First, let’s be really, really clear: the asylum seeker lost their case. If it was really a fact that the Human Rights Committee found that you can’t return ‘climate refugees’, then New Zealand would not be permitted to return these asylum seekers and the asylum seekers would have won their case. Something is fishy here.
The whole article is about 800 words long. You have to read more than a quarter of the way through before you’re told the asylum seekers lost their case, and some of those words include the legally incorrect: ‘It is unlawful for governments to return people to countries where their lives might be threatened by the climate crisis’.
This is an openly deceptive article. The average reader would form a view of the law that is diametrically opposed to the reality.
Here’s what the Committee actually said:
After a lengthy analysis of international human rights standards, the Tribunal considered that “while in many cases the effects of environmental change and natural disasters will not bring affected persons within the scope of the Refugee Convention, no hard and fast rules or presumptions of non-applicability exist.
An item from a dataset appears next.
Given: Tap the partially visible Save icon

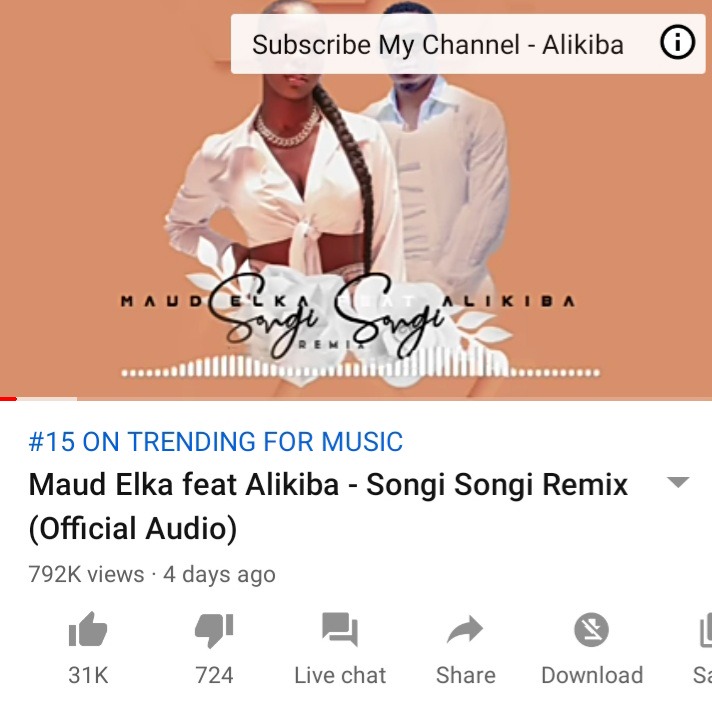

Care must be taken to examine the particular features of the case.”
In many cases, the effects of environmental change and natural disasters will not bring affected persons within the scope of the Refugee Convention.
This text, by the way, didn’t make it into the 800 words published by the Guardian. Given that this is the actual state of the law, it is unclear why the text didn’t make the cut.
To get to the biscuits, the question here is Article 6 of the International Covenant on Civil and Political Rights and the concept of refoulement under international law.
Article 6 reads:
Every human being has the inherent right to life. This right shall be protected by law. No one shall be arbitrarily deprived of his life.
The asylum seeker in this case was arguing that returning him to a country that was at risk of flooding due to climate change would be to arbitrarily deprive him of life. The Committee disagreed with him, noting that there was no evidence that ‘there was a real and reasonably foreseeable risk that he would be exposed to a situation of indigence, deprivation of food, and extreme precarity that could threaten his right to life, including his right to a life with dignity’ at the time he was deported.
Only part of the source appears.